Records shown: Begin

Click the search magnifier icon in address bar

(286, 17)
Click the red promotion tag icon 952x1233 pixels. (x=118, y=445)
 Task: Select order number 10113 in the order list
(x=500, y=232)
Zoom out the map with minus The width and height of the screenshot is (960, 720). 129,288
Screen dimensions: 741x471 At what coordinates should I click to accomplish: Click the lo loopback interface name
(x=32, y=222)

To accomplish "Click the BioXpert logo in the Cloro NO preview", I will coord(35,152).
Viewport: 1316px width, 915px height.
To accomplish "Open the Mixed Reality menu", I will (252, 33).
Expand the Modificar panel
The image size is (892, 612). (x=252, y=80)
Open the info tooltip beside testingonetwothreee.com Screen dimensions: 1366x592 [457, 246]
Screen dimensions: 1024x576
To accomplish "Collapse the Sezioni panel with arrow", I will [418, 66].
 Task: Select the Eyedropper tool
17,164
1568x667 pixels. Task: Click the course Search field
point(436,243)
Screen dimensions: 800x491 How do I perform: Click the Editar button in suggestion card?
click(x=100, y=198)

Records shown: End

What you return should match every line above exactly.

Click the search magnifier icon in address bar

(286, 17)
Click the red promotion tag icon 952x1233 pixels. (x=118, y=445)
 Task: Select order number 10113 in the order list
(x=500, y=232)
Zoom out the map with minus The width and height of the screenshot is (960, 720). 129,288
Screen dimensions: 741x471 At what coordinates should I click to accomplish: Click the lo loopback interface name
(x=32, y=222)

To accomplish "Click the BioXpert logo in the Cloro NO preview", I will coord(35,152).
Viewport: 1316px width, 915px height.
To accomplish "Open the Mixed Reality menu", I will (252, 33).
Expand the Modificar panel
The image size is (892, 612). (x=252, y=80)
Open the info tooltip beside testingonetwothreee.com Screen dimensions: 1366x592 [457, 246]
Screen dimensions: 1024x576
To accomplish "Collapse the Sezioni panel with arrow", I will [418, 66].
 Task: Select the Eyedropper tool
17,164
1568x667 pixels. Task: Click the course Search field
point(436,243)
Screen dimensions: 800x491 How do I perform: Click the Editar button in suggestion card?
click(x=100, y=198)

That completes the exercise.